Quarshie and Leuschner (2018) in their article “Cross-Sector Social Interactions and Systemic Change in Disaster Response: A Qualitative Study” consider how the United States National Preparedness System has evolved as an example of systemic change. They study how the processes of cross-sector social interactions and systemic change interlink. The article offers a model to explain how cross-sector interactions (specifically the social mechanisms of learning, regulating, interconnecting, and re-engineering) lead to systemic change.

Actors as the Focus for Partnerships and Systemic Change

As we have already explained, systemic change in the context of cross-sector partnerships can also refer to the subjects of systemic change, namely the actors involved in partnerships and in the systems addressing social and environmental problems. Shumate et al. (2018) with their article on “Does Cross-Sector Collaboration Lead to Higher Nonprofit Capacity?” provide an example of a study that is almost entirely focused on the partnership actors box in Fig. 2. This study asks if cross-sector partnerships actually enable a non-profit organization to better contribute to systemic change (from the perspective of increased internal capacity). Through a large-scale quantitative study of 452 non-profit organizations, they showed that being involved in more cross-sector partnerships does not increase the organization’s capacity. That said, some types of enduring cross-sector partnerships improve strategic planning capacity within the organization. The boundary of this study is on the partner, and not the partnership or the issue to be addressed, all in the context of cross-sector partnerships for systemic change.

Klitsie et al.’s (2018) article “Maintenance of Cross-Sector Partnerships: The Role of Frames in Sustained Collaboration” focuses on a partnership as the unit of analysis, and within that partnership the role of framing mechanisms in ensuring successful collaboration. The study considers 8 years of a large cross-sector partnership (30+ partners) that exists to create a market for recycled phosphorus (a nutrient in crop growth) to address concerns about food security. The Nutrient Platform (the partnership) has been able to achieve significant regulatory reform (i.e. systemic change). The article considers how collaboration is sustained over time by allowing an optimal number of frames about the issue by a diverse array of partners. They argue that progress on agreements can be thwarted by too many frames.

Trujillo (2018), in her article “Multiparty Alliances and Systemic Change: the Role of Beneficiaries and their Capacity for Collective Action” focuses specifically on the effects of partnerships on beneficiaries and specifically on their capacity for collective action. She explores regional cross-sector partnerships in Colombia addressing poverty and violence but rather than conceptualizing poverty or violence as a complex, systemic problem, she examines how the partnerships lead to a transformation in the system of actors themselves around the issues. Drawing on a rich multiple case analysis, she identifies the processes through which beneficiaries can develop and acquire collective action capacity and how this enhanced capacity can in turn lead to increased potential for further transformative change.

Conclusion

As is clear from our review of the literature and the articles in this Thematic Symposium, there is growing interest among scholars in the subject of systemic change within research on cross-sector partnerships. It is also evident that the debate is a transdisciplinary one, with research on these issues published in a wide variety of disciplines. Partly as a result of this, there is tremendous diversity in the types of system that are addressed, how they are defined, and their scale. Going forward, there is clearly much work to be done in developing this stream of literature and ensuring that it has meaningful scholarly and practical impact. We believe that, in particular, four key issues need to be addressed by future researchers in this space.

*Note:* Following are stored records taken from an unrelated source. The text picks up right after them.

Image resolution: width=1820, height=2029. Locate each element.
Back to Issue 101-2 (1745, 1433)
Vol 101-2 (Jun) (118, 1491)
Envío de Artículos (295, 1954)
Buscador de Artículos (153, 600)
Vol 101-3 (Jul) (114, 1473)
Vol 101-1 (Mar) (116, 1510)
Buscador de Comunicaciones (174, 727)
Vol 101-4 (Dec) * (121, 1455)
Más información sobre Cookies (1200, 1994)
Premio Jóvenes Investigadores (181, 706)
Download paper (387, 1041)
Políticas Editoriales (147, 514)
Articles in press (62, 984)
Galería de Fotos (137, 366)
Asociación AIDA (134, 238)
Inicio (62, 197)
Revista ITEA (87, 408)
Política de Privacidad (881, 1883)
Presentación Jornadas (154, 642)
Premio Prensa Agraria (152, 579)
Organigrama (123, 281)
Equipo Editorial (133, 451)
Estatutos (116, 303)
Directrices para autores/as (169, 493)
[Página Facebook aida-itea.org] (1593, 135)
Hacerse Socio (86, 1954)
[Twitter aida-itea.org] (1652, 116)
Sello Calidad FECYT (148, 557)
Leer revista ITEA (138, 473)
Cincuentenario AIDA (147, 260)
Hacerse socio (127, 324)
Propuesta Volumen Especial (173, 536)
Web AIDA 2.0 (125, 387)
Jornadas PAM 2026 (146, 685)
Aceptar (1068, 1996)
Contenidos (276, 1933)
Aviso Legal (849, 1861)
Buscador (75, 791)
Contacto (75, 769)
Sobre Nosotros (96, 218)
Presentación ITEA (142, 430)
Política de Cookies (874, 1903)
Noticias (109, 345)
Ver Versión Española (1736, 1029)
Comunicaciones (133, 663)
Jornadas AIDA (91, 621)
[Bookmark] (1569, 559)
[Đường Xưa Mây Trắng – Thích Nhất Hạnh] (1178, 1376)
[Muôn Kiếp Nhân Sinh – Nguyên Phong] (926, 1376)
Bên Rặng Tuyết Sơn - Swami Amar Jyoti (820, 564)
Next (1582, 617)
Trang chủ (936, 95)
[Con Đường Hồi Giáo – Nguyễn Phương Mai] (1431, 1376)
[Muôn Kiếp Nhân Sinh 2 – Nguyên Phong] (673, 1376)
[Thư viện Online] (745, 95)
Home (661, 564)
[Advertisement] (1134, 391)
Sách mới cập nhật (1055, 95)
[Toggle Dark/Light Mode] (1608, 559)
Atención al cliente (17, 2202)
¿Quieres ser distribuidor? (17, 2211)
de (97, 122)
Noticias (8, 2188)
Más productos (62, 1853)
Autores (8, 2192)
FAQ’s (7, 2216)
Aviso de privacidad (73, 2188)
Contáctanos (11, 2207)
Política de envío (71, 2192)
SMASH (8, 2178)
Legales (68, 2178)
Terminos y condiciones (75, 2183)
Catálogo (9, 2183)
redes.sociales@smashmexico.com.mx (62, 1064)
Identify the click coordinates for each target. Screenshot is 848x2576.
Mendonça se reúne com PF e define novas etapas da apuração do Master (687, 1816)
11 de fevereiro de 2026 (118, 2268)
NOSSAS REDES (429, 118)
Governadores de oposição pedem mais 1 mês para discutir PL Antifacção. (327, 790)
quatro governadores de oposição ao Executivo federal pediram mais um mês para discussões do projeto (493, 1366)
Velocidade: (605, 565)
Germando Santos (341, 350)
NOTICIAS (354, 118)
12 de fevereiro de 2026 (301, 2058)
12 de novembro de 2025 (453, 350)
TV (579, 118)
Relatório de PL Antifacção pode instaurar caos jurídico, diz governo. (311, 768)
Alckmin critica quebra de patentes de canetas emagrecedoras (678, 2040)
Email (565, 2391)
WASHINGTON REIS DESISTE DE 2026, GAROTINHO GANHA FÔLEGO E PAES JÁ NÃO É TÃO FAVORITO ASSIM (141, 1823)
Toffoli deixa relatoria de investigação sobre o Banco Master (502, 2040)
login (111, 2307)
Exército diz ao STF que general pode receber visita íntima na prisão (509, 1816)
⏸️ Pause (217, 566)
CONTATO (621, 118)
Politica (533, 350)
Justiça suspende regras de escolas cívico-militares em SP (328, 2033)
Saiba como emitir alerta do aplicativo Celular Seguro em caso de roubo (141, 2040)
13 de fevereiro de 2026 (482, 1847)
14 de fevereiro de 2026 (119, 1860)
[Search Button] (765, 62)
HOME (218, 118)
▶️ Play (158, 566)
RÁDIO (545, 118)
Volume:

First, scholars interested in systemic change in the context of cross-sector partnerships need to pay much greater attention to defining what they mean by the term and developing clear constructs to conceptualize and operationalize systemic change for theoretical and empirical work. The lack of construct clarity to date potentially undermines the important work that is taking place exploring the broader changes sometimes associated with partnerships. It has been extremely difficult for researchers to build upon each other’s work because there is no clear sense of what it is they are actually examining and whether subsequent studies are exploring something similar or different. As Suddaby (2010, p. 347) explains, “constructs are the building blocks of strong theory”, and without better construct clarity, cross-sector research on systemic change runs the risk of continually proliferating without making meaningful theoretical advancement. We hope that our definition presented earlier will be helpful in this respect, even though we recognize that this is but a first attempt and that there is considerable scope for more fine-grained delineation of specific types and forms of systemic change.

Second, we believe that future research could and should better acknowledge and embrace the inherent interdisciplinarity in the field. When we seek to understand systems, we are typically required to deal with a range of different actors, activities, and impacts, many of which may not be the usual subjects of scholarly research in our discipline. For this reason, it behoves scholars of cross-sector partnerships interested in systemic change to consider the wide range of research that has been conducted on the subject, with a view to getting a clearer sense of what has already been accomplished and understood about the phenomena they are interested in and to prevent pointless replication. Again, hopefully our review will provide an initial insight into what some of this base of literature is, and where it can be found, but there is still a long way to go to build effective bridges across these disciplines.

Third, for management researchers in particular, there is understandably a considerable amount of attention on the actors and partnerships involved in seeking to achieve systemic change and how they interact with such change, not least because management research typically engages in research at the level of individual and especially organizational actors. However, there is considerable scope for new research that more explicitly also addresses the impact of systemic change on the issue itself. While work is underway linking cross-sector partnerships to different types of impact (e.g. Clarke 2011; Clarke and Ordonez-Ponce 2017; MacDonald et al. 2018; Van Tulder and Keen 2018; Van Tulder et al. 2015), the question of how we can address the interactions between different levels of actors, systems, and actual change for the issue itself remains a key challenge for the future.

Finally, a whole range of theoretical and methodological questions about how best to develop and design research that addresses systemic change remain. The articles in this Thematic Symposium include quantitative, qualitative, and conceptual research but with an emphasis on qualitative case study based work. This is typical of a business and society field in emergence (Crane et al. 2018), but it can also be associated with predominantly exploratory and descriptive research. The challenge for researchers in this field will be to develop more theoretically driven studies that connect with and extend extant work in new and important ways. While we may be a long way from developing an integrated theory of cross-sector partnerships for systemic change, future research should take greater account of the need to build on what is already known and to develop more sophisticated methodologies for identifying, interpreting, and ultimately measuring systemic change based on commonly agreed conceptualizations. Research on systemic change is alive and well among those interested in cross-sector partnerships but now is the time for concerted efforts to build a theoretically stronger, more integrated, and more methodologically advanced corpus of literature to help make sense of this critically important phenomenon.